A l'image de Lalou Roucayrol sur sur trimaran Arkema, de nombreux skippers se sont mis à l'abri de la dépression / Photo Team Arkeam Lalou Mukti via Facebook

Sport 8 novembre 2018

La dépression sur la Route du Rhum est « classique » mais « musclée »

L'ingénieur de Météo France, Gaétan Heymes, décortique, pour Mer&Océan, l'impact de "Beatriz", la dépression qui touche les skippers de la Route du Rhum

La tempête qui sévit sur les skippers de la Route du Rhum en a contraint plus d’un à trouver refuge.
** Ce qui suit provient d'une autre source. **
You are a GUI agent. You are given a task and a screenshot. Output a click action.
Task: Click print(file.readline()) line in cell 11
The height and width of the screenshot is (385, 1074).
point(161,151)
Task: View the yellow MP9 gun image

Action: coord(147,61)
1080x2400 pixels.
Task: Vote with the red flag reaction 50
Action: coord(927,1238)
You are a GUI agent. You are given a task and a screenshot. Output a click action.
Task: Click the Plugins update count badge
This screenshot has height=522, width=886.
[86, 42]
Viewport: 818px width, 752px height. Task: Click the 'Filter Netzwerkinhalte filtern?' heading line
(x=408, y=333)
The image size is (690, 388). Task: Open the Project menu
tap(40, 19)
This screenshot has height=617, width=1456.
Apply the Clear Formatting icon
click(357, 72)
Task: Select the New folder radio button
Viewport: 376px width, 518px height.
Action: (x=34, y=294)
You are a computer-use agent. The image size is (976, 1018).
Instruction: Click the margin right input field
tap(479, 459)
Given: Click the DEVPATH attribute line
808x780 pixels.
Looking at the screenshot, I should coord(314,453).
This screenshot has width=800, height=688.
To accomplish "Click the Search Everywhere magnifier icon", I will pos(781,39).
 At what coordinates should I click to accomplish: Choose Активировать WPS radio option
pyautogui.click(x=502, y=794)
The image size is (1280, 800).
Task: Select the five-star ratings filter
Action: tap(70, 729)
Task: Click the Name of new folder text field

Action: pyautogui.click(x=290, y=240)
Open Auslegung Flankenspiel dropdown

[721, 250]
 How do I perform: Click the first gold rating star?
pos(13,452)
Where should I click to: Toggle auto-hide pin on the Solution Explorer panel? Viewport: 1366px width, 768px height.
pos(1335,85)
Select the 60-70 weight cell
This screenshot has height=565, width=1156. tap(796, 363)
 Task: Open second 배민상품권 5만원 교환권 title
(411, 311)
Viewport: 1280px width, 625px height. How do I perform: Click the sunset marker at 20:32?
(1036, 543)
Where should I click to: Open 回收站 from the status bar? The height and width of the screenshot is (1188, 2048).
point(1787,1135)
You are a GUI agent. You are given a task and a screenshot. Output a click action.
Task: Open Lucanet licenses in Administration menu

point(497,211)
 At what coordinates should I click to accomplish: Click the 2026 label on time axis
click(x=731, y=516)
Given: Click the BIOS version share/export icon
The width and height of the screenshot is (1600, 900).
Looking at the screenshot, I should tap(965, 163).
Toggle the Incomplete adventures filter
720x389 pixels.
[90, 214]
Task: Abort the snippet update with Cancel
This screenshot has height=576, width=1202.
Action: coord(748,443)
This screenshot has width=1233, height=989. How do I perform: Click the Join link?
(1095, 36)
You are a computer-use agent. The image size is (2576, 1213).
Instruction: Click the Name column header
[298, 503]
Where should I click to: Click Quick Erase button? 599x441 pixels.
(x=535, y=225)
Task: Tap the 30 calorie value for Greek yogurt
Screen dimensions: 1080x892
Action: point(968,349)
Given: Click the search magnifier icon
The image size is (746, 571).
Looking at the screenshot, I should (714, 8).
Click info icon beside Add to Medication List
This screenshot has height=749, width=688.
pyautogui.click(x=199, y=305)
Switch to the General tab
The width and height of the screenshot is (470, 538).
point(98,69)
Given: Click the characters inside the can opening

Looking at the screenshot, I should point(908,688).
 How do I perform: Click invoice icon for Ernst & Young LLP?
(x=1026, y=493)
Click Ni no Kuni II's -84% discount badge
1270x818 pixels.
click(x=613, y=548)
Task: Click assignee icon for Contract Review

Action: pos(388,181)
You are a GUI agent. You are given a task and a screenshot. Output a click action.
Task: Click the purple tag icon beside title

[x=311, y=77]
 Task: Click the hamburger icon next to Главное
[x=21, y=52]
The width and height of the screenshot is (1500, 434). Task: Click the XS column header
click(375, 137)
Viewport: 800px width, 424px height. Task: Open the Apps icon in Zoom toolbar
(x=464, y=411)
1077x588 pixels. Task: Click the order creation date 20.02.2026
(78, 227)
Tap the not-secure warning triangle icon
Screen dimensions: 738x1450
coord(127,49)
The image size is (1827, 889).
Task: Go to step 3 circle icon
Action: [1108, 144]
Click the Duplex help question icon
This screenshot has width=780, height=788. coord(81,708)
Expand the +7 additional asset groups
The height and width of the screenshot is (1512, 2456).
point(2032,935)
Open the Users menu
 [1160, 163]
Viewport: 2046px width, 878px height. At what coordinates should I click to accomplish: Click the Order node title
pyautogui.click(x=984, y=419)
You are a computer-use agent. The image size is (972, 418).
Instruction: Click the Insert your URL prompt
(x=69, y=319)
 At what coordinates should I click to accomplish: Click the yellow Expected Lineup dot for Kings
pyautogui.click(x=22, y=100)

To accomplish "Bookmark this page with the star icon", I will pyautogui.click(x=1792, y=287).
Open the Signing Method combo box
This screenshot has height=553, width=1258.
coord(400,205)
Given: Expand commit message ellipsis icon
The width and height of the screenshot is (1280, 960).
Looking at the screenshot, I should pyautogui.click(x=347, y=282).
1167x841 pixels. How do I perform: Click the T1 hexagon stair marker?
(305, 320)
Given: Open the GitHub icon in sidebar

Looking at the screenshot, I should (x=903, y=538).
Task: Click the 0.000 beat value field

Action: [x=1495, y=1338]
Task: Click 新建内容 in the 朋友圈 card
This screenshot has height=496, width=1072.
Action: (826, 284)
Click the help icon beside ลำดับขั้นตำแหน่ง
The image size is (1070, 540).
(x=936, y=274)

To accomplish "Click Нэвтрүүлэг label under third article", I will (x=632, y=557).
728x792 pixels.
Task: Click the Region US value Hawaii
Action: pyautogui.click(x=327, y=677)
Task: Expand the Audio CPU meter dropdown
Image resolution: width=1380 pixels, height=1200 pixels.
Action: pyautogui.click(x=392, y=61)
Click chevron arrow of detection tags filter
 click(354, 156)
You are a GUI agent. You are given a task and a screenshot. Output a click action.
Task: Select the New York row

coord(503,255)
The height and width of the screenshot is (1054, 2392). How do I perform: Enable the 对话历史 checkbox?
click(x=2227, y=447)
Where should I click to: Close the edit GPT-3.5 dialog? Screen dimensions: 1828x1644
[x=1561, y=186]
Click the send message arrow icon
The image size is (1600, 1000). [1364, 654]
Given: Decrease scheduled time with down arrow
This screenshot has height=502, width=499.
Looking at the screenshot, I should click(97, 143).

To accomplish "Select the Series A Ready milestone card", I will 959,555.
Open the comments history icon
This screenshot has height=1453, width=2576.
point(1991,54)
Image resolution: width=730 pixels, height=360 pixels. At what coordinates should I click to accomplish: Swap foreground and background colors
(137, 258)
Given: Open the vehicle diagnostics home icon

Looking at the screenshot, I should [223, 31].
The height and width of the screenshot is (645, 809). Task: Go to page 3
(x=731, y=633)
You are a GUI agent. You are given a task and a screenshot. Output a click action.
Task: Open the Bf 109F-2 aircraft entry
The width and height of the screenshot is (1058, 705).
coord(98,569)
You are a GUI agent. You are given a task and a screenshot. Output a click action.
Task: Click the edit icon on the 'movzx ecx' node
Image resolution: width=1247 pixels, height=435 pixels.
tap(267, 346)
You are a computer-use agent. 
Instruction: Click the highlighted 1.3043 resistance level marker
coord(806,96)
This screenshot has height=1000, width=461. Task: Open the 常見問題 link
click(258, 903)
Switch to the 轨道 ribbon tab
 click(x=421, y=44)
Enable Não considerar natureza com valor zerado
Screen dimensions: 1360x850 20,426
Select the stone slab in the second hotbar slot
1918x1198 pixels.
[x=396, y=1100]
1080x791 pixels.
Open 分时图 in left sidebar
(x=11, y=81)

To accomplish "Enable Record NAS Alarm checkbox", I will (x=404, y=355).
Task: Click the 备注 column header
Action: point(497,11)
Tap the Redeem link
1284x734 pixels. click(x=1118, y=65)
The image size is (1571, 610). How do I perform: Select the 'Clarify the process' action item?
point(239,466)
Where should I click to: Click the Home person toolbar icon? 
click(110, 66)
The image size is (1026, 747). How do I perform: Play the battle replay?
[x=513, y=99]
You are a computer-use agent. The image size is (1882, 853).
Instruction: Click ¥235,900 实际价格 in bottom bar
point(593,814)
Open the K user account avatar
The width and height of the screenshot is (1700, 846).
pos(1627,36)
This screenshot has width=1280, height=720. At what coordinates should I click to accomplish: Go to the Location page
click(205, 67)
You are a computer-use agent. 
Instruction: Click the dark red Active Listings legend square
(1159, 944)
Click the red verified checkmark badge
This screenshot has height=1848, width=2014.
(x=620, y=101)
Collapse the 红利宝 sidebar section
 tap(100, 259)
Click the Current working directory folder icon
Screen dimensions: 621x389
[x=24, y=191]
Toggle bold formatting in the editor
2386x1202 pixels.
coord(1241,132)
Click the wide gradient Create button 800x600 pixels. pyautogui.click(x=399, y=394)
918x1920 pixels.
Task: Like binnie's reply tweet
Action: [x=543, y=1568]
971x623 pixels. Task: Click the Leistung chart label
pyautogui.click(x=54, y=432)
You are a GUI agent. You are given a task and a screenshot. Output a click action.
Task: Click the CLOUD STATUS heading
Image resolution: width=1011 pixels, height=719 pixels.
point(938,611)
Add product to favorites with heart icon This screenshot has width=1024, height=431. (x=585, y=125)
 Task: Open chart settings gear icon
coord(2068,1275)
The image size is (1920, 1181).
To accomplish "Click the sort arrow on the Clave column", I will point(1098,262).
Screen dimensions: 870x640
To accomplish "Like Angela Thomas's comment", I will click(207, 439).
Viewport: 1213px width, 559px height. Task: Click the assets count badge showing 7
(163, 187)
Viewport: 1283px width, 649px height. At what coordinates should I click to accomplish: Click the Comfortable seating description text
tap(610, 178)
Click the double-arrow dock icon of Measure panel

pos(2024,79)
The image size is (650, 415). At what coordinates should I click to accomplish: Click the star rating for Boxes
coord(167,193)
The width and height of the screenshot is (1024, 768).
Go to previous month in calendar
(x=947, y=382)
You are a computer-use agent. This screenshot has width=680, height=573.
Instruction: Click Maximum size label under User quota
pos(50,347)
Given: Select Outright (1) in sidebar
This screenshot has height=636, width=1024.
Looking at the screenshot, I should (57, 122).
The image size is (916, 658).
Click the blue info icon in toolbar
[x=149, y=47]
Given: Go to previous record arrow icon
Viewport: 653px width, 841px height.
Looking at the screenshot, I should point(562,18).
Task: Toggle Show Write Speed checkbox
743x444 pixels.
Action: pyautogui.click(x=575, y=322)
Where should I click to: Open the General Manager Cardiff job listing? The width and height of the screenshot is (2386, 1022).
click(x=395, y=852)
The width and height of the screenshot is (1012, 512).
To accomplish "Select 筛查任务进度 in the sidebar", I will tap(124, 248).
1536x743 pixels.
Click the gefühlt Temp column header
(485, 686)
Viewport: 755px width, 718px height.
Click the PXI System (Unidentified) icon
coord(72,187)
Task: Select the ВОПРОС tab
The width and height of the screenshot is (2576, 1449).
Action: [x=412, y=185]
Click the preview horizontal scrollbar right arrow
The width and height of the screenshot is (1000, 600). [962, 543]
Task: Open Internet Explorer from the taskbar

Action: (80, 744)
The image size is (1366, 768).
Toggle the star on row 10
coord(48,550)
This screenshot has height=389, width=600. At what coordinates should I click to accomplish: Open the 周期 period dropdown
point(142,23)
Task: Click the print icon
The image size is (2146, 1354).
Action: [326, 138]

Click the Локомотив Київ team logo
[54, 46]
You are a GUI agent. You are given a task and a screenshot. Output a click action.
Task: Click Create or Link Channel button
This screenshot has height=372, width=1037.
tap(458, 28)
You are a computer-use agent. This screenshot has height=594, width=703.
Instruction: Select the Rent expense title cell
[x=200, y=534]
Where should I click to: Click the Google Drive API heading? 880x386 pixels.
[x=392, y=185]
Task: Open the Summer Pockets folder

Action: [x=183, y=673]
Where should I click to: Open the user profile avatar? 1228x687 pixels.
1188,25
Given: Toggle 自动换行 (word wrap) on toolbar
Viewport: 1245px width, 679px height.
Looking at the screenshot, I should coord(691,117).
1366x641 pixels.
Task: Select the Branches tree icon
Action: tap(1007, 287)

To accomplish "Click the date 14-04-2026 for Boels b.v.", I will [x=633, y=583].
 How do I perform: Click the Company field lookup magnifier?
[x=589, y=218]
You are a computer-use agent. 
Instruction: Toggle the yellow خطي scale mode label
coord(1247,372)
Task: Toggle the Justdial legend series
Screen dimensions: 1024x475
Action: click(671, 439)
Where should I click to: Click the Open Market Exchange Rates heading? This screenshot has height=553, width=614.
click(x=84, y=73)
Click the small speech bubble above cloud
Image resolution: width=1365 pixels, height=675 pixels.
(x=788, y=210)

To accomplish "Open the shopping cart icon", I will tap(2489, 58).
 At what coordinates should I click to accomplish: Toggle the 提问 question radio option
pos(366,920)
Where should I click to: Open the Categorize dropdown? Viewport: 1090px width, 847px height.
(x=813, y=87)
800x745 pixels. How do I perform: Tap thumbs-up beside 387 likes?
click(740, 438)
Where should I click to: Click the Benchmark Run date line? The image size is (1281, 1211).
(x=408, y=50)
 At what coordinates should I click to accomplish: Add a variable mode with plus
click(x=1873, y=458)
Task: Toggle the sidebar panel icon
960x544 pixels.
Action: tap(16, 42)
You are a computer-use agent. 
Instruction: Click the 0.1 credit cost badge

Le règlement l’autorise. Alors, on se dit que, fichtre, elle doit s’annoncer bien féroce. Que nenni. Elle est juste normale. « Classique ».

L’oeil de l’ingénieur météo

Gaëtan Heymes, ingénieur au sein de Météo France, est formel. Beatriz, c’est le nom de la dépression, est « classique » mais « musclée ». D’ailleurs, elle n’est pas une tempête mais un coup de vent. On en parle beaucoup simplement parce qu’elle risque de mettre au tapis 123 skippers et des bateaux, pépites de technologie, qui coûtent une dizaine de millions d’euros à la construction.

Beatriz est de force 8

Gaëtan Heymes, ingénieur Météo France: « La dépression qui s’approche des concurrents de la Route du Rhum est d’ampleur tout à fait classique pour la période sur l’Atlantique Nord. Elle a été baptisée « Beatriz » par l’AEMET, service météorologique espagnol. Elle s’accompagne de rafales de vent atteignant 100 km/h. Il s’agit d’un « coup de vent » au niveau 8 sur l’échelle de Beaufort qui en compte 13 (de 0 à 12).
Un « coup de vent », ce sont des vents moyens sur 10 minutes entre 62 et 74 km/h (tempête = vents moyens 10 minutes atteignant 89 km/h). Le centre dépressionnaire se situe, comme souvent, entre Irlande et Islande vers 960hPa. C’est la dépression qui pilote les « fronts » à l’origine des variations de vent en force et direction en surface. »
« La mer est défoncée », Lalou Roucayrol

Pas de vrai « coup de tabac »

« Les conditions vont rester durablement très dépressionnaires (<980hPa) sur le nord de l’Atlantique Nord ce qui va engendrer un fort régime d’ouest persistant pour les prochains jours. Des conditions « musclées » surtout en raison de la houle pour les skippers mais sans réel coup de tabac. »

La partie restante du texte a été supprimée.